Quick look suggests device freezing has its users and sb is optionally
present. So the fix would consist on making all freezers call the bdev
variant.
The j sysrq ends up not working in 2 ways.
1. It ends up calling do_thaw_one -> thaw_bdev. It will look at the
bd_fsfreeze_count counter and error out. But if the user froze the fs
with the ioctl, the counter is not modified and the fs in question ends
up not being thawed.
2. (assuming 1 is fixed) Since freezing through freeze_bdev supports
nesting, multiple invocations of the sysrq may be needed to actually
thaw.
Now, looking at *_bdev functions:
> struct super_block *freeze_bdev(struct block_device *bdev)
> {
> struct super_block *sb;
> int error = 0;
>
> mutex_lock(&bdev->bd_fsfreeze_mutex);
> if (++bdev->bd_fsfreeze_count > 1) {
No limit is put in place so in principle this will eventually turn negative.
> /*
> * We don't even need to grab a reference - the first call
> * to freeze_bdev grab an active reference and only the last
> * thaw_bdev drops it.
> */
> sb = get_super(bdev);
> if (sb)
> drop_super(sb);
> mutex_unlock(&bdev->bd_fsfreeze_mutex);
The code assumes nobody thaws the fs from under the consumer.
That is, code doing sb = freeze_bdev(b); ...; thaw_bdev(b, sb); risks
use-after-free if the user thawed the fs.
I did not check if current consumers hold the object in different ways
and thus avoiding the bug.
> return sb;
> }
>
> sb = get_active_super(bdev);
> if (!sb)
> goto out;
> if (sb->s_op->freeze_super)
> error = sb->s_op->freeze_super(sb);
> else
> error = freeze_super(sb);
This differs from the ioctl version, which has this check:
> if (sb->s_op->freeze_fs == NULL && sb->s_op->freeze_super == NULL)
> return -EOPNOTSUPP;
For a filesystem with freeze_fs == NULL, freeze_super will return 0 and
freeze_bdev will end up returnig 0.
I don't know if this turns into a real problem.
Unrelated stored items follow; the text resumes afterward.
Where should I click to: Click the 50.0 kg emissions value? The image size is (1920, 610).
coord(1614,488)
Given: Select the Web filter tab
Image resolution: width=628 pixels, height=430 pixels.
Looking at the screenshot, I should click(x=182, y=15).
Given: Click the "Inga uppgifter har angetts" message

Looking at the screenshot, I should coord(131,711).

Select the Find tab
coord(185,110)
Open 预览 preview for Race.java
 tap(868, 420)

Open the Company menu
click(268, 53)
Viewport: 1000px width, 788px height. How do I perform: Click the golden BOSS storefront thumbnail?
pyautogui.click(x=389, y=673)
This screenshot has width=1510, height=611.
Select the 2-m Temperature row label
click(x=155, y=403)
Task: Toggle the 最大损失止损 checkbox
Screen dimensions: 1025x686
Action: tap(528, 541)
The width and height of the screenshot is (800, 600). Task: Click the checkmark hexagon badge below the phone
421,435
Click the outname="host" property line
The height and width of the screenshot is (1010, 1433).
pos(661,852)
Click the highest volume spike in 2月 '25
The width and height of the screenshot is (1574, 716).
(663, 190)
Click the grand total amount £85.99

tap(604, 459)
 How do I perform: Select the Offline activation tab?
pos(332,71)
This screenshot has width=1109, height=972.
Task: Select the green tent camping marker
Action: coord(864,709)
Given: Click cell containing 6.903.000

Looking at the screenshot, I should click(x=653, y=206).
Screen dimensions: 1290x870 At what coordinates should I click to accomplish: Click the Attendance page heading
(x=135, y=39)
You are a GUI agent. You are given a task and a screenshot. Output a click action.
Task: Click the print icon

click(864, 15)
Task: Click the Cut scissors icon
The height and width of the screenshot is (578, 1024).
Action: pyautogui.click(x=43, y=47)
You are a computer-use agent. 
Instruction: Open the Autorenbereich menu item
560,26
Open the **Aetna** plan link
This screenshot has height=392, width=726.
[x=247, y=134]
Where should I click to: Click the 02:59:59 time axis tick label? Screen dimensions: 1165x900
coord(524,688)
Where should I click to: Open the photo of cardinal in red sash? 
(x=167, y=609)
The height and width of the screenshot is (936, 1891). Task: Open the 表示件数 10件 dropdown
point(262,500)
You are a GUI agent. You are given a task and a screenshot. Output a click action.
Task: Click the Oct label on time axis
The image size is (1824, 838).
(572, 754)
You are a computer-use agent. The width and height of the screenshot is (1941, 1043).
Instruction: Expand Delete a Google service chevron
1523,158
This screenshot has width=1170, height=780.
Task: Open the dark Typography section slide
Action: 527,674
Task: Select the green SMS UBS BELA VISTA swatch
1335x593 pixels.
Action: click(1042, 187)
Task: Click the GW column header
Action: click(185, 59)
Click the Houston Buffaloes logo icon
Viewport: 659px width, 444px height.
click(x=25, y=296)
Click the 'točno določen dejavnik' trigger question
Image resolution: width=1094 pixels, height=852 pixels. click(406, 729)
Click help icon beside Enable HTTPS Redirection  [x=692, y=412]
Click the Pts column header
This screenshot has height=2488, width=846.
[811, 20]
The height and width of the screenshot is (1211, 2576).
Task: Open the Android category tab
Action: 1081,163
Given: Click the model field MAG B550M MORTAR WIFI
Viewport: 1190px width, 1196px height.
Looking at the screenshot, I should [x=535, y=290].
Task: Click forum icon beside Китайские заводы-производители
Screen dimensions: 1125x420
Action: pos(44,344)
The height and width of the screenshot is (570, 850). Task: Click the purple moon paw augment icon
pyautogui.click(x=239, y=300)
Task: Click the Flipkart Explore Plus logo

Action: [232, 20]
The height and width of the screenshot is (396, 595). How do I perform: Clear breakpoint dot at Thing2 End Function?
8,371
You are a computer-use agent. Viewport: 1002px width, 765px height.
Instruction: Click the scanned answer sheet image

> int thaw_bdev(struct block_device *bdev, struct super_block *sb)
[snip]
> if (sb->s_op->thaw_super)
> error = sb->s_op->thaw_super(sb);
> else
> error = thaw_super(sb);
> if (error) {
> bdev->bd_fsfreeze_count++;
> mutex_unlock(&bdev->bd_fsfreeze_mutex);
> return error;
> }
The fact that someone else can thaw makes it very fishy to pass super
blocks around in the first place. In particular:
kernel freeze -> user thaw -> mount -> user freeze -> kernel thaw
Are we guaranteed that the sb returned for the kernel freeze is the same
which was used for user freeze?
That said, rough proposed fix is as follows:
- store the pointer to the sb used for freezing in bdev
- drop the sb argument from thaw_bdev
- optionally return a referenced sb from freeze_bdev, otherwise just
return NULL on success
- convert all freeze consumers to use *_bdev variants
- somewhat cosmetic, introduce nesting limit for freezes (say 2048 or
whatever, just to have something)
The ioctl used use freeze_bdev but this was changed with 18e9e5104fcd
"Introduce freeze_super and thaw_super for the fsfreeze ioctl" which
cites btrfs as the reason for freeze_super as opposed to freeze_bdev.
CC'ing the author for comments.
--
Mateusz Guzik